Every line holding the word "chevron" should be copied from the material.

**Listed entries**
══════

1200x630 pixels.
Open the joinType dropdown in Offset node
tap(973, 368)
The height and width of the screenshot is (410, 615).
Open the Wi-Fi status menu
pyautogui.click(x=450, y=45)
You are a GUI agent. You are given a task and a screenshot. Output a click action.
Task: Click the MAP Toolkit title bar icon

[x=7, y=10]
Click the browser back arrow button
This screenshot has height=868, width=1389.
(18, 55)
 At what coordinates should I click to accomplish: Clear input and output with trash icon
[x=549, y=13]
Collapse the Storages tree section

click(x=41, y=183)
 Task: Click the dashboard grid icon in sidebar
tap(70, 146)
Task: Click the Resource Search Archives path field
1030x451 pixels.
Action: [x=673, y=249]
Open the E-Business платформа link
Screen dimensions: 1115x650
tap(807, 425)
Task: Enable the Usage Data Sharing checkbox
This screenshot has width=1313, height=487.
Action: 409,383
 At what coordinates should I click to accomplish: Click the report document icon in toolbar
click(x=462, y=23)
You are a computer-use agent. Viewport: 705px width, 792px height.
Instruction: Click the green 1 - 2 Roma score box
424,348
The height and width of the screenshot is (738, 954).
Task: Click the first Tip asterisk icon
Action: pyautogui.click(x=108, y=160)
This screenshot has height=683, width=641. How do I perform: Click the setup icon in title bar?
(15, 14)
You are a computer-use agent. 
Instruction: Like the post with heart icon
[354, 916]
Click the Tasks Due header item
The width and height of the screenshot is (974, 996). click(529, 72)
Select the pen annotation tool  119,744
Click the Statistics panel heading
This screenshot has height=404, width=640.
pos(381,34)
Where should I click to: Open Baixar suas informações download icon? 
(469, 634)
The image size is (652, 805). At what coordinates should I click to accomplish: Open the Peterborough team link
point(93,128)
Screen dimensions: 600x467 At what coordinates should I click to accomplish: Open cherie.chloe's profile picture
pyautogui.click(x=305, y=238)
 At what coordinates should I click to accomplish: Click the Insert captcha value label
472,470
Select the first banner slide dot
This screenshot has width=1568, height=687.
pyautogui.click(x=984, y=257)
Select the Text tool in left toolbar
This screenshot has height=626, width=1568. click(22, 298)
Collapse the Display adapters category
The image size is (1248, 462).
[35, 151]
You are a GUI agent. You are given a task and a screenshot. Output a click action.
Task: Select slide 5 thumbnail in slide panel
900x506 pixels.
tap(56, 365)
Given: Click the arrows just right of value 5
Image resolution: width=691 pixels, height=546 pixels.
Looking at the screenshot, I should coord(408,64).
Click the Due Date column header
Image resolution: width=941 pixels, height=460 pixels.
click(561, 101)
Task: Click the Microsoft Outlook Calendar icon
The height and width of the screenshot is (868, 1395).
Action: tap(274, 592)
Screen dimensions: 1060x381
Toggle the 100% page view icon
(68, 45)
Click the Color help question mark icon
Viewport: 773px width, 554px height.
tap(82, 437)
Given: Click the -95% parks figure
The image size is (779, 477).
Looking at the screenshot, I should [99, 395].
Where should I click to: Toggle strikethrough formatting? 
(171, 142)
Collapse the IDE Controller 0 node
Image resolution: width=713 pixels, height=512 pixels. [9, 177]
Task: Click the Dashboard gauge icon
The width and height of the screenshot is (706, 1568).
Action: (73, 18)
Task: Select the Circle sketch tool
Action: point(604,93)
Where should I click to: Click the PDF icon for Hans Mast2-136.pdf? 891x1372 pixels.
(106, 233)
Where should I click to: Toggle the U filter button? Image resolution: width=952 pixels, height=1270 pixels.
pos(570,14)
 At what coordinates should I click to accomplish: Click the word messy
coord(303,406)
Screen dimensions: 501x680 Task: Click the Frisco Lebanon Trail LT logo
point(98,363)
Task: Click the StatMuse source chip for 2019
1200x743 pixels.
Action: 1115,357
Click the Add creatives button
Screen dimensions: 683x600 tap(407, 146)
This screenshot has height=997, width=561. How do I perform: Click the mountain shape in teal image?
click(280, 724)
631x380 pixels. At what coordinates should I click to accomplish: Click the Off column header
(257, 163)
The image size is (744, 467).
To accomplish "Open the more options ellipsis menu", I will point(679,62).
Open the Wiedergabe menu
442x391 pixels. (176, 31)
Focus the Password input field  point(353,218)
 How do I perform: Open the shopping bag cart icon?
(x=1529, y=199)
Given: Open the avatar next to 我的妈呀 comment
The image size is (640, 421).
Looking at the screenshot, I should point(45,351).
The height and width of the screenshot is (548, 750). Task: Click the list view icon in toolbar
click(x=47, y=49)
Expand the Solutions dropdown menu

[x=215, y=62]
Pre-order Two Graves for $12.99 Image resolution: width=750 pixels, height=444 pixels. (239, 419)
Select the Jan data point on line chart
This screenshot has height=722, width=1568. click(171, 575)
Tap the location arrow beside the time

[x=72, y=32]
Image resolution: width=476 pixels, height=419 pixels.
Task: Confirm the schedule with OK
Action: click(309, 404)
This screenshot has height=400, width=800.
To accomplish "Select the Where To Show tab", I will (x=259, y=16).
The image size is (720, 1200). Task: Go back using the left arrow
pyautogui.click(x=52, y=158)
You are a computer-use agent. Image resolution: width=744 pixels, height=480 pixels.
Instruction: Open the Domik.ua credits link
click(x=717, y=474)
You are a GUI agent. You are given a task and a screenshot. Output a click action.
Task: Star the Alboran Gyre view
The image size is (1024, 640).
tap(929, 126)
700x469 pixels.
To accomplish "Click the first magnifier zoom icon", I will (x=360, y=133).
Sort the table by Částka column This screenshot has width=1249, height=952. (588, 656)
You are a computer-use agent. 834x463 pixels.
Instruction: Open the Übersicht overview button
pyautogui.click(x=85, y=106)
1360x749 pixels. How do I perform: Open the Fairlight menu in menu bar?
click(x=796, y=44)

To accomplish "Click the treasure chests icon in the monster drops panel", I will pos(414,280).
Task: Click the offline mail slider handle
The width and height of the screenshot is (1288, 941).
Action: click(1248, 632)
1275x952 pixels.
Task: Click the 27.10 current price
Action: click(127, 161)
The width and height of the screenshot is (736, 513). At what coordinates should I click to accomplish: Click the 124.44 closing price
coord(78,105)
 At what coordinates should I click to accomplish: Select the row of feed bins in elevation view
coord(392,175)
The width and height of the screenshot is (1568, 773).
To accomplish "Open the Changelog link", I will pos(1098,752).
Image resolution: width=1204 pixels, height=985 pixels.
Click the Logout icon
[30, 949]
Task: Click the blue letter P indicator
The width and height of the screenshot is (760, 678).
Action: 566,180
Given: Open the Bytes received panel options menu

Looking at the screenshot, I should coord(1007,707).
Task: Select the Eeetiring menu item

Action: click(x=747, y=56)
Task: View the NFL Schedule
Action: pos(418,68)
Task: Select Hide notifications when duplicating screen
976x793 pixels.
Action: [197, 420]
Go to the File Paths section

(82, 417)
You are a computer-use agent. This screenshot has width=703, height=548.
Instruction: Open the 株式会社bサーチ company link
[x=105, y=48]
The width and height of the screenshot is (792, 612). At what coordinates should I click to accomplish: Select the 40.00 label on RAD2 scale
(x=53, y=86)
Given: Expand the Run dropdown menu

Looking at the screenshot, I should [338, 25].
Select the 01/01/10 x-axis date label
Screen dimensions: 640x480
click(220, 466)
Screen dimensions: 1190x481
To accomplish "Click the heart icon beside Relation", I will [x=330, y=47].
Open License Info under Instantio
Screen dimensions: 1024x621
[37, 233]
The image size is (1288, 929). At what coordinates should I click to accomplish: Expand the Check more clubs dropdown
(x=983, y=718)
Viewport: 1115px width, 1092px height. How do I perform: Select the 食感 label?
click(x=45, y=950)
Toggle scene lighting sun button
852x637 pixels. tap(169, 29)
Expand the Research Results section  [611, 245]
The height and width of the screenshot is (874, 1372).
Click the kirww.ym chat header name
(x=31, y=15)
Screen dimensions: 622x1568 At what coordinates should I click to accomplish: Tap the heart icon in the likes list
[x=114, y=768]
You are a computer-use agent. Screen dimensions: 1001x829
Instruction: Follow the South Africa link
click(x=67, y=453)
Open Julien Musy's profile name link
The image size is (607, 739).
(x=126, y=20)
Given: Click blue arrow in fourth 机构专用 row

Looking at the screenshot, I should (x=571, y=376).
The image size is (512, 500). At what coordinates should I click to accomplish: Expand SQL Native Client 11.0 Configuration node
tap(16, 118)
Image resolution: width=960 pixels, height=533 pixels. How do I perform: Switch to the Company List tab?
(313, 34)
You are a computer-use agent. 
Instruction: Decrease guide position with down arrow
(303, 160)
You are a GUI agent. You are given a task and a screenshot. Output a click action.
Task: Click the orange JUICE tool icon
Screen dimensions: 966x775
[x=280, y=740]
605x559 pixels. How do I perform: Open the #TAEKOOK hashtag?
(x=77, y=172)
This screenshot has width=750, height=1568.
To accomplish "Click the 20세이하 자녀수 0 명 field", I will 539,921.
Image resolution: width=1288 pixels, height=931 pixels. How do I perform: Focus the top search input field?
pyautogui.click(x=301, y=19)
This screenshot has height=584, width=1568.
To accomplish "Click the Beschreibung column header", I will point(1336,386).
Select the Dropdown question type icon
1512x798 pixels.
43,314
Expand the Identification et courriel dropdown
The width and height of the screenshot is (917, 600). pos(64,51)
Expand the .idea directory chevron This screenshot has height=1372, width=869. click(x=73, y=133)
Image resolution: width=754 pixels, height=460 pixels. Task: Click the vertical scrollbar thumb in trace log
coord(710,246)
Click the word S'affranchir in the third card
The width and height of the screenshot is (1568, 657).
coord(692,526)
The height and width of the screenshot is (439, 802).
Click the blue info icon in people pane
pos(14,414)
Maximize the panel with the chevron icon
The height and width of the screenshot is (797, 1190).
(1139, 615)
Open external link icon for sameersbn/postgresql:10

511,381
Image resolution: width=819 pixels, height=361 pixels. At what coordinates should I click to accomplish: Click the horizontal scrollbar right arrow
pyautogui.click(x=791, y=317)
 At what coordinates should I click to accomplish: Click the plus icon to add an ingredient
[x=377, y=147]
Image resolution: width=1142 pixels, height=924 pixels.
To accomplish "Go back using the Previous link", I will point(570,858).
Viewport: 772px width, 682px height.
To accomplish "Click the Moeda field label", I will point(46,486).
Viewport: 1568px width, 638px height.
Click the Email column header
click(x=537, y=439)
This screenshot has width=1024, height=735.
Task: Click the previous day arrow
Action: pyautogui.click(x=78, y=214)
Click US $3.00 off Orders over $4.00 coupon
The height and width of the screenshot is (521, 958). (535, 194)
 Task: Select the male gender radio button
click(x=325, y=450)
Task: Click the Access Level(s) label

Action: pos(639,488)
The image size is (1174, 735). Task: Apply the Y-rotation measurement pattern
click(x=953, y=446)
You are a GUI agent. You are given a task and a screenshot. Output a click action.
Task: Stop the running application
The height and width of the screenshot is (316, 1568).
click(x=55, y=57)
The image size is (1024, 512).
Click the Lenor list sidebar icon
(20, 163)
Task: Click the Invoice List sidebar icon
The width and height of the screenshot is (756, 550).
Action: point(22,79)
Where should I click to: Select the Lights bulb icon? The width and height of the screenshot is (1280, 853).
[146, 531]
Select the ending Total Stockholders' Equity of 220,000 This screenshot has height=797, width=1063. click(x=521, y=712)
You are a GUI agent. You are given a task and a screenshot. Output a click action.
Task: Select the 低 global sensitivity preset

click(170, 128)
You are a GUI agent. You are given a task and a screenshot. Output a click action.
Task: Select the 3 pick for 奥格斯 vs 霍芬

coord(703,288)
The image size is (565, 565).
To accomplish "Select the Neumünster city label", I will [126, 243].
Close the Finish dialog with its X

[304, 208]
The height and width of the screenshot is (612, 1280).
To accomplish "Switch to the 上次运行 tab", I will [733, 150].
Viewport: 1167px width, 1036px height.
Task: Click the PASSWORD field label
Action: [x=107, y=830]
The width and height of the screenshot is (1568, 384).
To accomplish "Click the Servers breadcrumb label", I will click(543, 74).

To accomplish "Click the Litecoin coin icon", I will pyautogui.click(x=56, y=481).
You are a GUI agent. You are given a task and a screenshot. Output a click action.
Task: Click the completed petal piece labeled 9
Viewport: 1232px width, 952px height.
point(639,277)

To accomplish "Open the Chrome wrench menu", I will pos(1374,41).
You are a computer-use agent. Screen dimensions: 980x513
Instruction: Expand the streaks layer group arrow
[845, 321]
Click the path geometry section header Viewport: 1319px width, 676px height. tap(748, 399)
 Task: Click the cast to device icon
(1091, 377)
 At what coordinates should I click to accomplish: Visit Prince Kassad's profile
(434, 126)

══════

**Task output**
Expand the .idea directory chevron This screenshot has height=1372, width=869. click(x=73, y=133)
Maximize the panel with the chevron icon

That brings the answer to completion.